Shining a deep red light for three minutes a day into your eye, even through the eyelid, can significantly improve declining eyesight, finds a new University College London-led study, the first of its kind in humans.
Scientists believe the discovery, published this week in the Journals of Gerontology, could help the millions of people globally with naturally declining vision by signaling the dawn of new affordable home-based eye therapies.
In the UK, there are currently around 12 million people over the age of 65—and all will have some degree of visual decline because of retinal aging.
“As you age, your visual system declines significantly, particularly once over 40,” said the study’s lead author Professor Glen Jeffery from the UCL Institute of Ophthalmology.
“Your retinal sensitivity and your color vision are both gradually undermined,” he continued. “To try to stem or reverse this decline, we sought to reboot the retina’s aging cells with short bursts of longwave light.”

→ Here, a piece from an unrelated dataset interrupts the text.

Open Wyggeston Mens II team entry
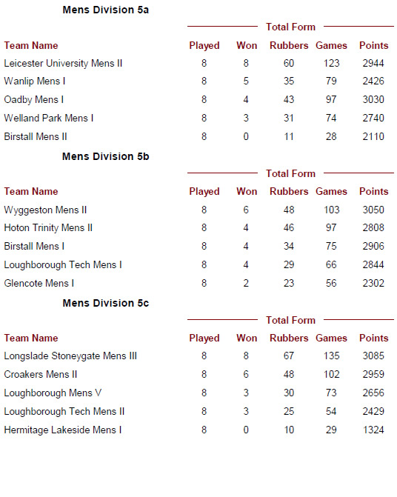The width and height of the screenshot is (397, 497). [45, 210]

The pace of aging in an eye’s retina is partially set when the cells’ mitochondria, whose role is to produce energy (known as ATP) and boost cell function, start to decline.
Mitochondrial density is greatest in the retina’s photoreceptor cells, which have high energy demands. As a result, the retina ages faster than other organs with a 70% ATP reduction over life, causing a significant decline in photoreceptor function as they lack the energy to perform their normal role.
Researchers built on their previous findings in mice, bumblebees, and fruit flies, which all found significant improvements in the function of the retina’s photoreceptors when their eyes were exposed to deep red (long wavelength) light.
“Mitochondria have specific light absorbance characteristics influencing their performance: longer wavelengths spanning 650 to 1000nm are absorbed and improve mitochondrial performance to increase energy production, rather like re-charging a battery.” said Professor Jeffery.
The retina’s photoreceptor population is formed out of cones that mediate color vision, and rods, which provide peripheral vision and adapt vision in low/dim light.
At the start of the study, 24 people (12 male, 12 female) between the ages of 28 and 72 with no ocular disease were tested for the sensitivity of their rods and cones. Rod sensitivity was measured in dark adapted eyes (with pupils dilated) by asking participants to detect dim light signals in the dark, and cone function was tested by subjects identifying colored letters that had very low contrast and appeared increasingly blurred—a process called color contrast.
All participants were then given a small LED torch to take home and were asked to look into its deep red 670nm light beam for three minutes a day for two weeks (participants were free to close their eyes and place them over the devices since the red light is not filtered by the eye lid.) They were then re-tested for their rod and cone sensitivity.
The researchers found that although the 670nm light had no impact in younger individuals, significant improvements were obtained in those around 40 years old and over.
Cone color contrast sensitivity (the ability to detect colors) improved by up to 20%, particularly in the blue part of the color spectrum that is more vulnerable in aging. Rod sensitivity (the ability to see in low light) also improved significantly, though less than color contrast.
“Our devices cost about £12 to make, so the technology is highly accessible to members of the public,” he added, though Amazon has some already for sale in the 660mn range.
“Our study shows that it is possible to significantly improve vision that has declined in aged individuals using simple brief exposures to light wavelengths that recharge the energy system that has declined in the retina cells,” said Professor Jeffery. “The technology is simple and very safe, using a deep red light of a specific wavelength that is absorbed by mitochondria in the retina to supply energy for cellular function.